Does chmod o+w /dev/stdout /dev/stderr, while logged in as the cnb user, in an entrypoint make it work?

Could this be an issue with Fly’s init? To collect and summarise the known information:

  • The code in the public init-snapshot repo clearly tries to set the ownership of the pipes to the app user (credit to @ignoramus for the find).

  • However the pipes are still owned by root (as demonstrated by @Alex21).
    Minimal Dockerfile combining the relevant commands:

    FROM ubuntu:latest
    USER www-data
    CMD whoami; ls -l /dev/stdout /proc/self/fd/1; stat -L /proc/self/fd/1; echo "test" >>/dev/stdout
    

    Logs:

    www-data
    lrwxrwxrwx 1 root     root     15 Jan 27 19:00 /dev/stdout -> /proc/self/fd/1
    l-wx------ 1 www-data www-data 64 Jan 27 19:00 /proc/self/fd/1 -> pipe:[4403]
      File: /proc/self/fd/1
      Size: 0          Blocks: 0          IO Block: 4096   fifo
    Device: ch/12d     Inode: 4403        Links: 1
    Access: (0600/prw-------)  Uid: (    0/    root)   Gid: (    0/    root)
    Access: 2023-01-27 19:00:15.069441815 +0000
    Modify: 2023-01-27 19:00:15.085441814 +0000
    Change: 2023-01-27 19:00:15.085441814 +0000
     Birth: -
    /bin/sh: 1: cannot create /dev/stdout: Permission denied
    

    The problem is with the ownership of pipe:[4403].
    The line “Access: (0600/prw-------) Uid: ( 0/ root) Gid: ( 0/ root)”
    should be “Access: (0600/prw-------) Uid: ( 33/www-data) Gid: ( 33/www-data)”.

    (Aside: stat -L /proc/1/fd/* shows that all the pipes of PID 1 are also owned by root.)


I don’t know why the pipes have the wrong ownership.

However I can explain a small part of the weirdness, specifically why writing to standard out succeeds but redirecting to /dev/stdout fails (as pointed out by @Alex21):

The kernel does not perform permission checks on file descriptors inherited by a process, but it does perform permission checks when a process tries to re-open those file descriptors using a path such as /dev/stdout or /proc/self/fd/1.

Here is a demonstration using regular files instead of pipes. (Edit: explanation below)

# whoami
root
# touch /tmp/out; ls -l /tmp/out
-rw-r--r-- 1 root root 0 Jan 27 19:03 /tmp/out
# cmd='whoami; ls -l /dev/stdout /proc/self/fd/1; echo "test" >>/dev/stdout'
# su -s /bin/sh -c "$cmd" www-data >/tmp/out
sh: 1: cannot create /dev/stdout: Permission denied
# cat /tmp/out
www-data
lrwxrwxrwx 1 root     root     15 Jan 27 19:02 /dev/stdout -> /proc/self/fd/1
l-wx------ 1 www-data www-data 64 Jan 27 19:03 /proc/self/fd/1 -> /tmp/out

Maybe this is why this issue has been so elusive – most apps just log to standard output/error, so they work even though the pipes have the wrong ownership.
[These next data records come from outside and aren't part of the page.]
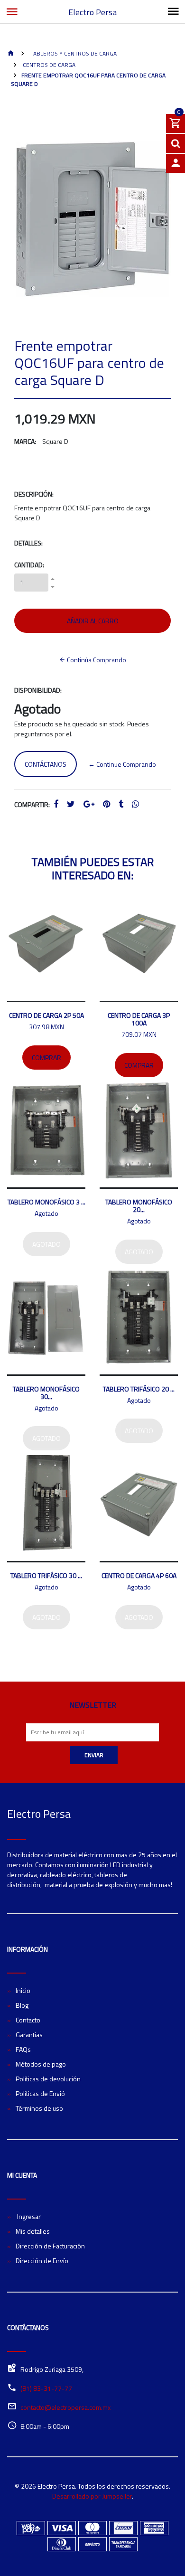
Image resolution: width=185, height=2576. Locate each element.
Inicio (23, 1990)
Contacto (28, 2020)
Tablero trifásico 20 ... (139, 1389)
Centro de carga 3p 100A (139, 1019)
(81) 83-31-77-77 (46, 2388)
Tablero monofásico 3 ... (46, 1202)
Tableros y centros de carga (73, 53)
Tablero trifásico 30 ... (46, 1575)
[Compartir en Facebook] (56, 804)
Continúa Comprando (95, 660)
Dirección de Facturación (50, 2246)
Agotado (46, 1244)
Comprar (46, 1057)
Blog (22, 2005)
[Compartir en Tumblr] (121, 804)
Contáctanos (45, 764)
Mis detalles (33, 2231)
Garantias (29, 2035)
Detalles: (28, 543)
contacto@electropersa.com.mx (65, 2407)
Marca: (25, 441)
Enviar (93, 1754)
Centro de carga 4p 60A (139, 1575)
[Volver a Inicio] (11, 53)
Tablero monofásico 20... (138, 1205)
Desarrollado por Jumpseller (92, 2496)
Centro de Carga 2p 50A (46, 1015)
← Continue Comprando (122, 764)
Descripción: (34, 494)
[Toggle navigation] (173, 12)
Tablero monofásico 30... (46, 1392)
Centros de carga (48, 64)
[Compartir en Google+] (88, 804)
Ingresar (28, 2216)
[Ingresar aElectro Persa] (175, 163)
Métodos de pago (41, 2064)
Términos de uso (39, 2108)
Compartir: (32, 804)
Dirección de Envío (42, 2261)
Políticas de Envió (40, 2093)
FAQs (23, 2049)
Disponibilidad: (38, 690)
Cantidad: (29, 565)
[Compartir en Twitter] (71, 804)
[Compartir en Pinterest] (106, 804)
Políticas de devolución (48, 2079)
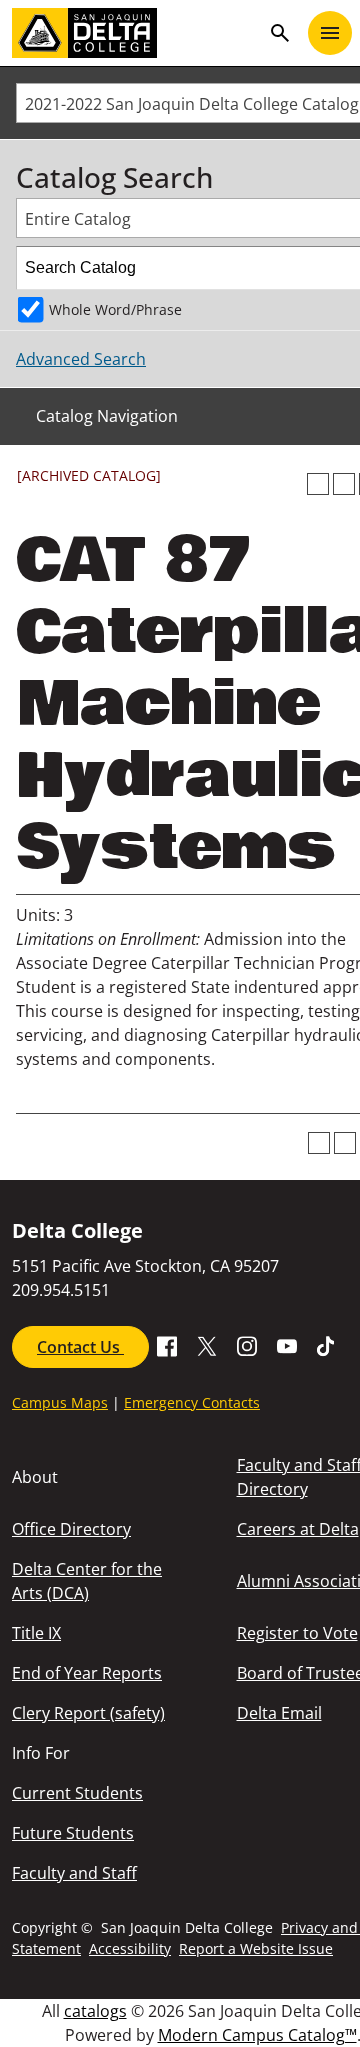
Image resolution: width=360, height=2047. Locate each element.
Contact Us (80, 1347)
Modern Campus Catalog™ (257, 2035)
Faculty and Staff (74, 1873)
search (280, 33)
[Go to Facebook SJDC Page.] (167, 1345)
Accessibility (130, 1948)
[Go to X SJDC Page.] (207, 1345)
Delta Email (279, 1713)
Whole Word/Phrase (115, 309)
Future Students (73, 1833)
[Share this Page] (344, 484)
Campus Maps (60, 1402)
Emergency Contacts (192, 1402)
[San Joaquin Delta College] (136, 33)
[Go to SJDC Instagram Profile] (247, 1345)
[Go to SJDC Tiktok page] (327, 1345)
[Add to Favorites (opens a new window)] (318, 484)
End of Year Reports (87, 1673)
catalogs (95, 2011)
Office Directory (71, 1529)
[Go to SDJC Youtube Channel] (287, 1345)
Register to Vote (297, 1633)
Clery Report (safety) (88, 1713)
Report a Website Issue (256, 1948)
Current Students (77, 1793)
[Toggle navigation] (330, 33)
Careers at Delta (298, 1529)
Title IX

It’s only when an app tries to use /dev/stdout that the wrong ownership becomes apparent.


Temporary workaround:

Inspired by Alex21’s excellent cat trick, here is a more transparent workaround – set ENTRYPOINT in the Dockerfile (or in fly.toml) as follows:

ENTRYPOINT ["/bin/sh", "-c", "\"$@\" 2>&1 | cat", "/bin/sh"]

And here is a more elaborate version that keeps stdout and stderr separate:

ENTRYPOINT ["/bin/sh", "-c", "mkfifo /tmp/stdout /tmp/stderr; cat /tmp/stdout >&1 & cat /tmp/stderr >&2 & exec \"$@\" >/tmp/stdout 2>/tmp/stderr", "/bin/sh"]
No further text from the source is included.